→ Selected extract
━━━━━━━━

# Trouble since updating to IE9



## aka Julie (Aug 4, 2011)

I recently upgraded to IE9 and I've noticed that when I click on the checkmark to go to the first new message in a thread, it no longer works.  Sometimes it even takes me back to the first message if it was started recently eventhough I've already read some of the messages.

Do I need to make any changes in my settings?

I participate on several forums, and this does not seem to be a problem with them.

I've tried logging out each time and then logging back in, but that doesn't help either.

Any help would be appreciated.  Thanks.


----------



## TUGBrian (Aug 4, 2011)

There have been no changes to the BBS in many moons, and unfortunately I dont know of any other reports of this coming from IE9 users (I also use it without any noticable change)

might be a cookie issue however, have you tried deleting yours and creating a new one?

http://www.tugbbs.com/forums/showthread.php?t=23955


----------



## cotraveller (Aug 4, 2011)

━━━━━━━━

→ Recorded information
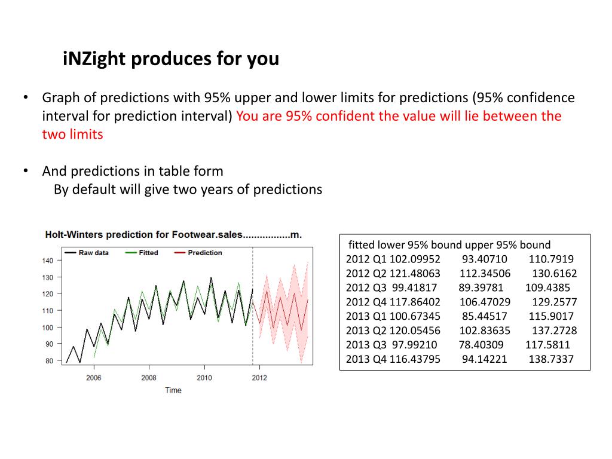Click the green Fitted legend line

pyautogui.click(x=131, y=253)
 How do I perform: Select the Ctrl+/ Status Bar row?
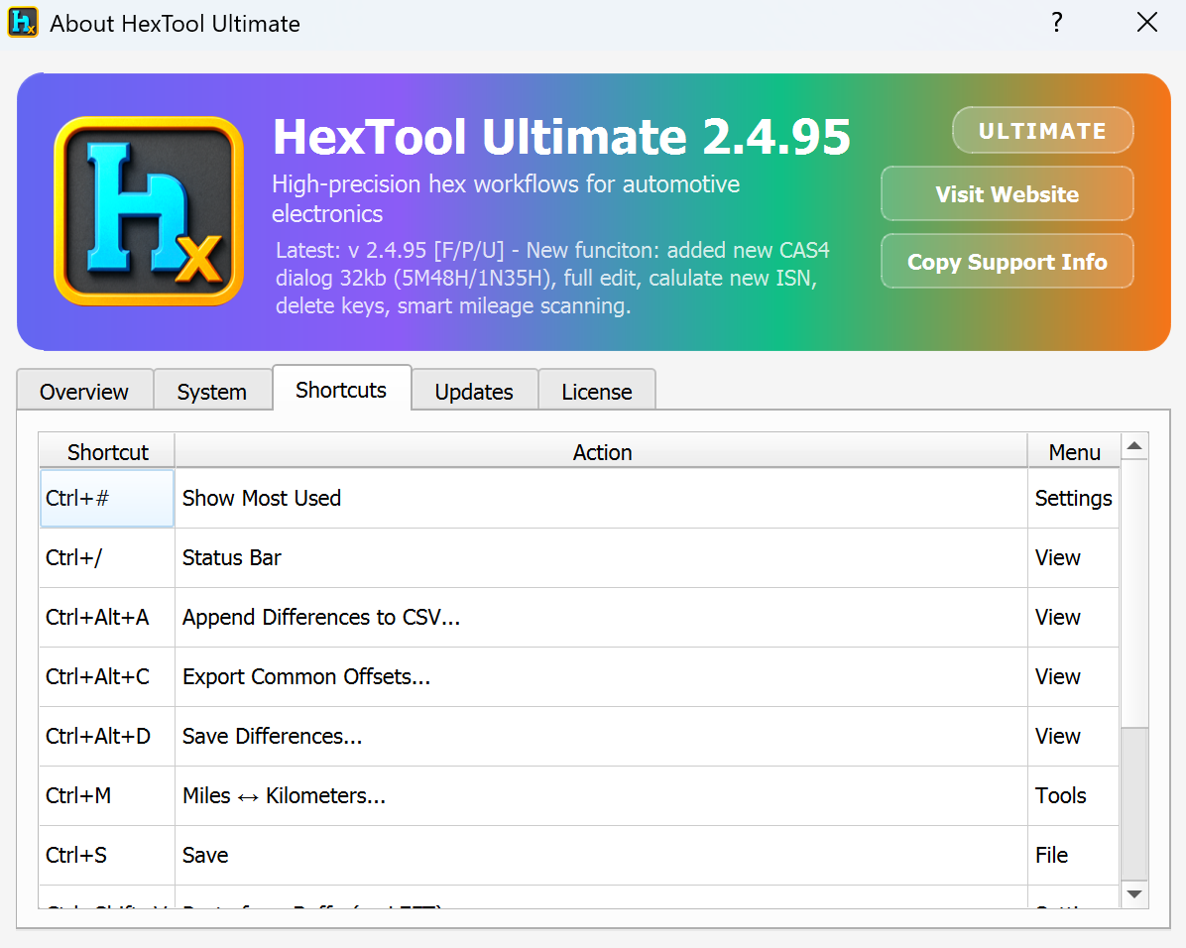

━━━━━━━━

→ Required task
List every username that heads a post in the IE9 forum thread.

→ Output below
aka Julie, TUGBrian, cotraveller